-- Begin ARTICLE --

Hacker Newsnew | past | comments | ask | show | jobs | submitlogin
Replacing Redis with BoltDB – A Pure Go Key/Value Store (specto.io)
151 points by tjcunliffe on Jan 11, 2016 | hide | past | favorite | 48 comments


BoltDB author here. I'm glad to see that Bolt is working well for the OP! It seems like a great use case for Bolt (multi-core, high read volume, local storage).

There seems to be a lot of focus on the performance improvements by commenters. Using a local mmapped KV can remove a lot of network and serialization overhead, however, I would caution others from thinking Bolt is a silver bullet. There are a TON of use cases where Redis would utterly destroy Bolt (e.g. high random write volume).

The two data stores have fundamentally different designs and purposes. For example, Bolt provides MVCC with fully serializable transaction isolation. If you need that then Redis isn't an option. If you don't need that then Bolt may be overkill.

As always, YMMV and be sure to test out different options based on your requirements.


This post makes me so happy. The key statement is here:

> The two data stores have fundamentally different designs and purposes

With all the datastore hooplah nowadays, it is really nice to see an author come out and say "this isn't for everyone" rather than "we're the fastest for everyone, period." and throwing around a bunch of meaningless benchmarks.


Hello Ben, thanks for the great tool.

If Bolt supports MVCC using a page log, why does Redis destroy Bolt on random write volume?

Also, I'm seeing wildly different write performance measures. Siddontang on #237 back in 2014 for Ledis suggests 970 Sets per second. This HN article mentions 800 requests per second. Running "bolt bench --count 10000000 --batch-size 10000 --write-mode rnd" gets me 29203 ops per second. Can you shed some light on what random write performance I can expect?


I have a habit of not including a database at all when starting out a server app.

-- End ARTICLE --
-- Begin GIVEN DATA --

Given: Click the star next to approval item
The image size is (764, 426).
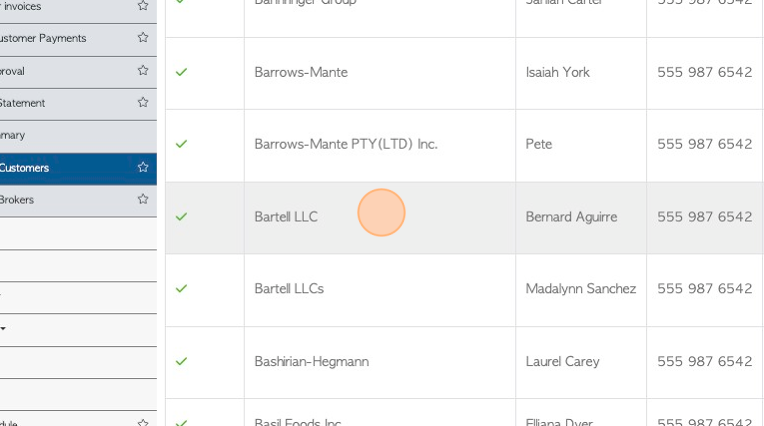Looking at the screenshot, I should pyautogui.click(x=143, y=70).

-- End GIVEN DATA --

■ EXERCISES
- 1) Answer these questions from the BoltDB thread:
(a) According to the BoltDB author, in what kind of use case would Redis outperform Bolt?
(b) How many operations per second did the commenter get when running the bolt bench command?
(c) What does Bolt provide along with fully serializable transaction isolation?
- 2) Repeat the passage of the BoltDB thread between "This post makes" and "I can expect?", inclusive.
- 3) Continue the BoltDB thread from its final line.

■ ANSWERS FOR THE EXERCISE
- 1)
(a) High random write volume.
(b) 29203 operations per second.
(c) MVCC.

- 2)
This post makes me so happy. The key statement is here:

> The two data stores have fundamentally different designs and purposes

With all the datastore hooplah nowadays, it is really nice to see an author come out and say "this isn't for everyone" rather than "we're the fastest for everyone, period." and throwing around a bunch of meaningless benchmarks.


Hello Ben, thanks for the great tool.

If Bolt supports MVCC using a page log, why does Redis destroy Bolt on random write volume?

Also, I'm seeing wildly different write performance measures. Siddontang on #237 back in 2014 for Ledis suggests 970 Sets per second. This HN article mentions 800 requests per second. Running "bolt bench --count 10000000 --batch-size 10000 --write-mode rnd" gets me 29203 ops per second. Can you shed some light on what random write performance I can expect?

- 3)
Instead I just use the language's native array and map types to store objects, and write simple functions to persist the data into a transaction log (usually a "newline-separated JSON objects" style file). On application startup, the objects are reconstructed by reading back the log file.

This approach can go surprisingly far. Memory is cheap, and not having a separate database behind a socket eliminates a whole class of potential issues and bottlenecks. The log file is easy to back up. If it grows too big, you can always compact it by dumping the in-memory structure.

(I guess I should add a disclaimer about "toy projects" and "serious production environments", because some people seem to get oddly upset about the notion of not having a "real" database for a web app...)


You can get surprisingly far with that approach, but as a database developer, I should warn you that something that "works" is not the same as something that works under rare failure conditions. See SQLite's famous document[1] to get an idea of how things can go wrong. It's not nearly as simple as it might seem. [1] https://www.sqlite.org/howtocorrupt.html


Absolutely... But if I go with random database X because people are raving about it on HN, do I really have a better idea of how it works under rare failure conditions? Or how to fix those issues?

When it's my code and the persistence layer fits in a few screenfuls in a text editor, at least I know where to place the blame. Debugging database trouble is maybe the worst kind of work I can imagine.


I never recommend going with random database X, use something that's been around a while and has lots of users, then at least you know that you're statistically unlikely to experience a failure mode that nobody else has.

Rolling your own on disk persistence and recovery is like rolling your own crypto. What you don't know can definitely hurt you, you'd better be an expert, and even then you won't likely get it right the first time around. It's just a really hard problem involving complex interactions between your code, the OS, the filesystem, the disk drivers, and your disks all of which can cause data loss in very unexpected ways.

Your method can work, but it almost certainly has issues lurking that can cause data loss. You might be ok with that because it's a toy project, but it's obviously not a good idea for important data.


I also used this approach for many of my prototypes - persistence layer as a future feature. Then I found kdb+/q and realized that with the database built into the language, there was no need for separate infrastructure.

Here is an MMO in kdb+/q that fits on a single Vim screen: https://github.com/srpeck/kchess


I like approaches like this too. Largely because it tends to make you think about why you need consistency, more durability, better query abilities etc. for specific subsets of the data if/when it comes up, and what the specific requirements are.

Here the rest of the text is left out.